We read: "Now when the first came, they thought they would receive more; but each of them also received the usual daily wage. When they received it, they grumbled against the landowner, saying, 'These last worked only one hour, and you have made them equal to us who have borne the burden of the day and the scorching heat.' But he replied to one of them, 'Friend, I am doing you no wrong; did you not agree with me for the usual daily wage?... I choose to give to this last the same as I give to you'" (vs. 10-14).
The parable sounds so reasonable...until a new member is elected to the Church Council, until a new person at church is honored instead of an old-guard member. I have even heard it debated whether death-bed confessions really ought to bring eternal life or not. The problem is we are not the Giver--God is.
When I have had the privilege of consulting or speaking at a congregation, I am fond of asking, "Whose Church is this?" And the answer is, "It's God's church," or it is not a church. It's a club.
We are called to reject those attitudes and behaviors that do not testify to God as the author of all good things. What the assertion of position before God misses is that God's love is a free gift to all. What score keeping and comparison miss is the privilege of being called into God's vineyard.
On countless occasions I have listened as Christians have talked about their ministries, how they went out of their way and beyond their schedules to care for others. And in every conversation they were eager to admit that they got more in the giving than the other did in their receiving. That's why jealousy, position and score keeping are, quite frankly, irrelevant to the kingdom of heaven.
Beloved people of God, this parable is, finally, about God's generosity.
You may have read the story about the boy with a rare disease that had to live his entire life in a sterile plastic bubble, for a single germ, an un-sterilized touch, could be fatal. Anyone reaching to him through that hermetically sealed opening in the bubble had to wear sterilized gloves, and everything that came to him--books, food, utensils, gifts--had to be decontaminated before passing through that opening. He was sealed off, isolated, in permanent quarantine. But even the airtight, sterile bubble couldn't save him. When the boy understood that he was dying, he asked for only one thing--to reach outside the bubble and touch his father. Doomed, knowing that this encounter was death itself, the boy reached out and touched his father's hand.
You can't outgive God.
The incredible longing for human touch that led that boy to reach out to his father is a planting by God inside each one of us. But many of us have put God in the bubble; the eternal longing of God's heart was to reach out and touch us. God sent Jesus as that touch, and death was the inevitable consequence. But God's generosity was so great that death itself has become the touch of eternity.
The first--Jesus--became the last, and all who trust in him share the touch of God which is life forever. Have you been touched by God's heart? God wants to reach through the bubble of our skepticism and give us faith. The living God would reach outside the bubble of our daily monotony and imbue each day with a touch of forever.
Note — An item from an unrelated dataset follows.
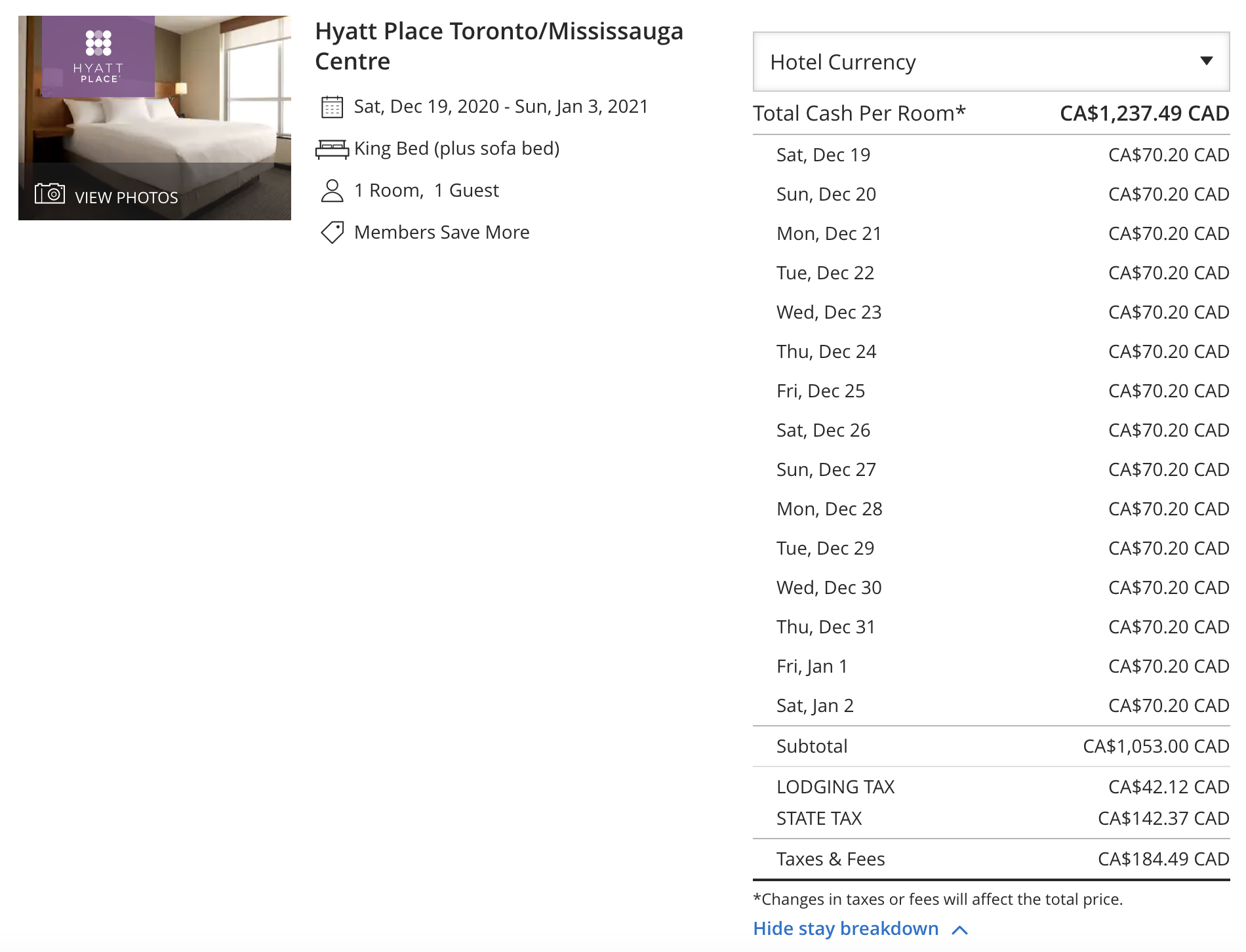This screenshot has width=1246, height=952.
Task: Collapse breakdown using the chevron up arrow
Action: (959, 930)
The God of love wants to reach out to you and me and take that pain, that heartbreak, that challenge that seems overwhelming and give us hope. And when we have felt this reaching touch of God, we will not begrudge it to anyone, no matter how long or short their faith life might be.
Eternity is God's gift. Oh, I know that shouldn't surprise us. After all, only the eternal God can give it. Our paltry bubbles of jealousy, position and score-keeping will not block this touch of God. As God has given to you and me, let us pray that God will touch the lives of those whom we love, those we know and don't know, because the generosity of God is multiplied as we share it--without reservation. Amen.
Let us pray together.
Almighty God, you reached through the bubble of eternity to touch us in the Savior Jesus Christ. As we have been touched by your eternal love, turn us outward that we might be your touch in your world. Amen.